### Work instruction
The records below are to be duplicated character for character.
Start of Information supplied
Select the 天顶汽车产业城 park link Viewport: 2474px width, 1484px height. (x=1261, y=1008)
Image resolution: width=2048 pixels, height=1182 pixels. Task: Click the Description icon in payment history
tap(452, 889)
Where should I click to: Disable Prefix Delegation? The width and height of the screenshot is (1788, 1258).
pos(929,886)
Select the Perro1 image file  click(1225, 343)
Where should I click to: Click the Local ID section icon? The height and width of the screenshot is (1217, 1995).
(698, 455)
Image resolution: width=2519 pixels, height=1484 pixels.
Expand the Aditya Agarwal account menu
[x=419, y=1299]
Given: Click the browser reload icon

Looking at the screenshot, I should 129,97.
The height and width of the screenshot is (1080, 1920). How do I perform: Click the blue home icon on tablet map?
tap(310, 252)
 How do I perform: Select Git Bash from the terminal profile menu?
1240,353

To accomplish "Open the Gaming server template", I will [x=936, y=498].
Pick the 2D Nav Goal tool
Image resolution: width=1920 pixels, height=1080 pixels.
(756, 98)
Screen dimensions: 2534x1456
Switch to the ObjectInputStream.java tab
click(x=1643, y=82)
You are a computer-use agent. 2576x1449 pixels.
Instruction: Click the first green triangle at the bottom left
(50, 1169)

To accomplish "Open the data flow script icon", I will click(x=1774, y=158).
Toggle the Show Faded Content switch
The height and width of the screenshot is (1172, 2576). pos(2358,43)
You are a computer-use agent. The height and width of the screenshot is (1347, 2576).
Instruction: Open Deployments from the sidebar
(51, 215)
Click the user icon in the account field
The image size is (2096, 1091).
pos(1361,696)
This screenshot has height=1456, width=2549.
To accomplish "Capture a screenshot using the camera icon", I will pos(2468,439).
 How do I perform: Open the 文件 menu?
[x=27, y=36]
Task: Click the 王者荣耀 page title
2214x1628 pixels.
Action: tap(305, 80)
End of Information supplied
### Answer box
Select the 天顶汽车产业城 park link Viewport: 2474px width, 1484px height. (x=1261, y=1008)
Image resolution: width=2048 pixels, height=1182 pixels. Task: Click the Description icon in payment history
tap(452, 889)
Where should I click to: Disable Prefix Delegation? The width and height of the screenshot is (1788, 1258).
pos(929,886)
Select the Perro1 image file  click(1225, 343)
Where should I click to: Click the Local ID section icon? The height and width of the screenshot is (1217, 1995).
(698, 455)
Image resolution: width=2519 pixels, height=1484 pixels.
Expand the Aditya Agarwal account menu
[x=419, y=1299]
Given: Click the browser reload icon

Looking at the screenshot, I should 129,97.
The height and width of the screenshot is (1080, 1920). How do I perform: Click the blue home icon on tablet map?
tap(310, 252)
 How do I perform: Select Git Bash from the terminal profile menu?
1240,353

To accomplish "Open the Gaming server template", I will [x=936, y=498].
Pick the 2D Nav Goal tool
Image resolution: width=1920 pixels, height=1080 pixels.
(756, 98)
Screen dimensions: 2534x1456
Switch to the ObjectInputStream.java tab
click(x=1643, y=82)
You are a computer-use agent. 2576x1449 pixels.
Instruction: Click the first green triangle at the bottom left
(50, 1169)

To accomplish "Open the data flow script icon", I will click(x=1774, y=158).
Toggle the Show Faded Content switch
The height and width of the screenshot is (1172, 2576). pos(2358,43)
You are a computer-use agent. The height and width of the screenshot is (1347, 2576).
Instruction: Open Deployments from the sidebar
(51, 215)
Click the user icon in the account field
The image size is (2096, 1091).
pos(1361,696)
This screenshot has height=1456, width=2549.
To accomplish "Capture a screenshot using the camera icon", I will pos(2468,439).
 How do I perform: Open the 文件 menu?
[x=27, y=36]
Task: Click the 王者荣耀 page title
2214x1628 pixels.
Action: tap(305, 80)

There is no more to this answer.